▶ Short problem:
Can you render each line of the records as a row in a Markdown table with the columns "Row" and "Line", skipping blank lines and leaving the pictures out?

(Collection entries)
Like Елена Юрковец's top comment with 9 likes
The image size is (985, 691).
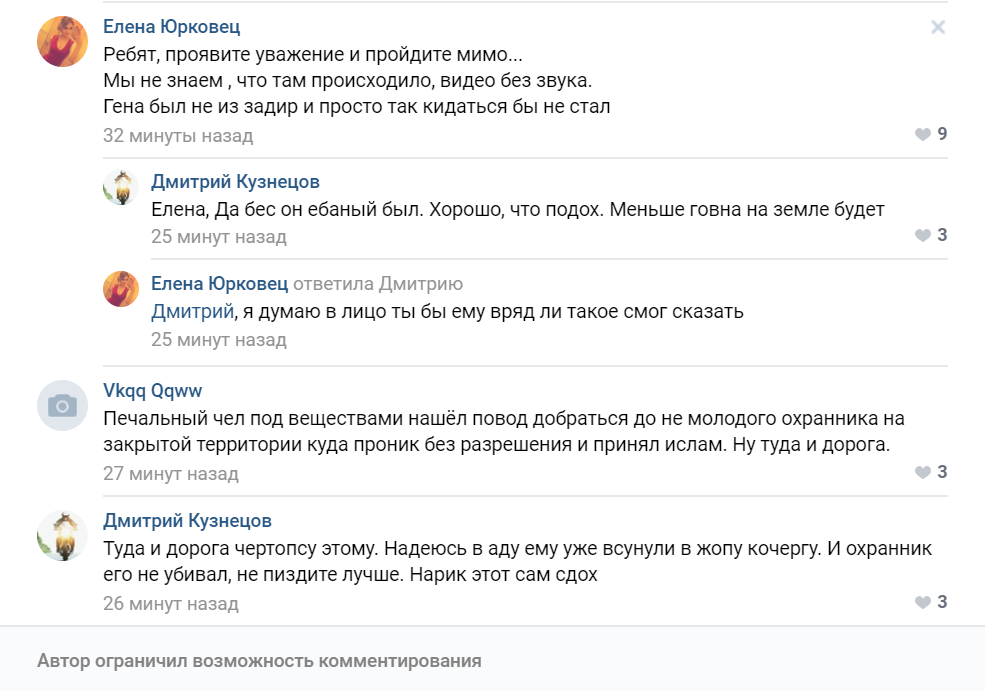point(930,134)
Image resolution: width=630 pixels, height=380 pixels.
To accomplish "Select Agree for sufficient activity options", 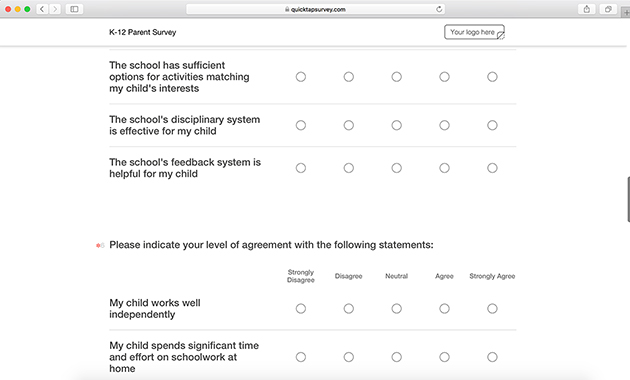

▶ Expected answer:
| Row | Line |
|---|---|
| 1 | Like Елена Юрковец's top comment with 9 likes |
| 2 | The image size is (985, 691). |
| 3 | point(930,134) |
| 4 | Image resolution: width=630 pixels, height=380 pixels. |
| 5 | To accomplish "Select Agree for sufficient activity options",  |